Prédicateur : Père Guy Musy
Date : 25 août 2013
Lieu : Carmel du Pâquier
Type : radio
« Il y a des derniers qui seront premiers et des premiers qui seront derniers » Luc 13,30
Voici encore une maxime de Jésus promise à une notoriété exceptionnelle.
Un proverbe, sans doute emprunté à la sagesse populaire de tous les temps. Il aurait pu inspirer, par exemple, la fable du lièvre et de la tortue de notre vieil ami Jean de La Fontaine.

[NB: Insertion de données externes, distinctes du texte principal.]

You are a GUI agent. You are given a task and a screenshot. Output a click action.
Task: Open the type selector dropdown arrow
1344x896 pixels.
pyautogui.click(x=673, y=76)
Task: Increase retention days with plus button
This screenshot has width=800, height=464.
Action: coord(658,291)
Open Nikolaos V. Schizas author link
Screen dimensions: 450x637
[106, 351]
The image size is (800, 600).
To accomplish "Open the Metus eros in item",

Un propos qui illustre aussi ce qui se passe parfois dans les meilleures familles où l’on oppose un aîné, appliqué, studieux et obéissant à un cadet désinvolte, rebelle et paresseux, mais prodigieusement audacieux et imaginatif et qui finit par laisser loin derrière lui sur le chemin de la réussite sociale son aîné besogneux.
Sur un plan politique, les révolutions ont confirmé que des peuples considérés comme les derniers, humiliés, exploités, honteusement colonisés ont fini par dormir dans les lits de leurs oppresseurs. Ceux-là même qui pensaient être les premiers pour l’éternité. Le chant du Magnificat le dit à sa manière quand Marie souhaite voir renversés les puissants et exaltés les humbles.

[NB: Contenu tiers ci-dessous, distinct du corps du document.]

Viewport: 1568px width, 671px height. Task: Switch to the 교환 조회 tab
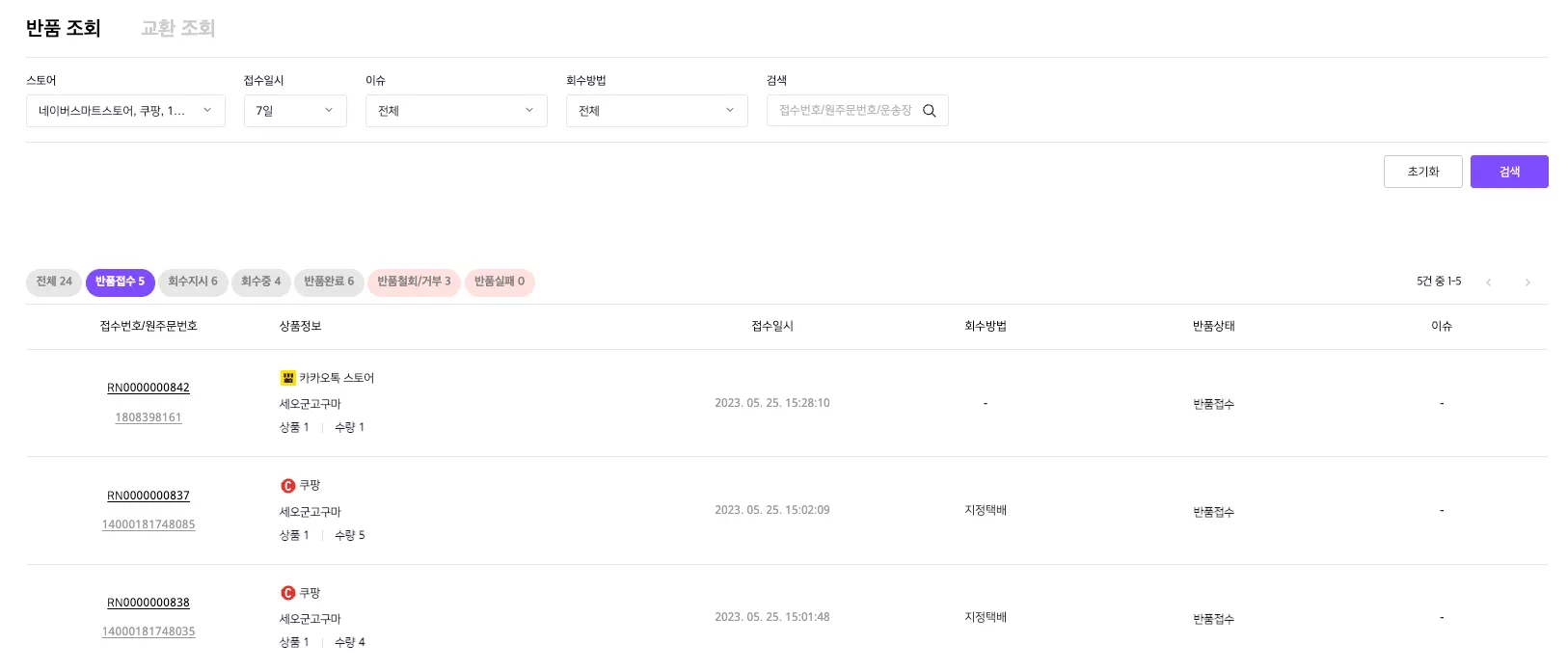pyautogui.click(x=177, y=28)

Mais il est clair que lorsque Jésus propose ce proverbe il n’envisage pas la révolution d’octobre, la chute de la Bastille ou le serment des Trois Suisses. Il parle de religion et de la sienne en particulier, celle d’Israël, cette nation à laquelle il appartient. Quand il parle de premiers et de derniers, il se réfère donc à sa propre expérience religieuse. Mieux encore, il se souvient des controverses et conflits qui l’opposaient à ses contradicteurs. Ces derniers – les Pharisiens – s’estimaient être les plus proches de Dieu et regardaient avec dédain ces pauvres publicains, prostituées et autres pécheurs, ces derniers promis de toute façon au feu éternel.
Comme Jean-Baptiste l’avait fait avant lui, Jésus change la donne. Il s’oppose à la loi des privilèges religieux. Il proclame le salut pour tous. A commencer pour ces pécheurs, ces lépreux, ces délinquants, tous ces exclus que les braves gens montrent du doigt.
C’est ce que nous ne cessons de rappeler à chaque messe quand le prêtre élevant la coupe répète les paroles de Jésus : « Ceci est le calice de mon sang, versé pour la multitude en rémission des péchés ». Pour la MULTITUDE. Le voile du temple est déchiré. Tous ont accès au sanctuaire, au saint des saints dont l’entrée était jusque-là réservée au seul grand-prêtre. Tous peuvent avoir part au bonheur divin. Même les goïm, les étrangers qui ne sont pas les héritiers directs d’Abraham, d’Isaac et de Jacob. Quelle révolution spirituelle.
Peut-être direz-vous : tout cela est bel et bon. Mais c’est une vieille histoire. Nous ne sommes plus guère concernés par ces controverses de préséance qui intéressaient les Juifs du premier siècle. Une autre question nous taraude : « Qui sont dans l’Eglise d’aujourd’hui ces derniers qui vont occuper la première place et qui sont ces premiers qui se voient rétrogradés au dernier rang ? » Bonne question, en effet !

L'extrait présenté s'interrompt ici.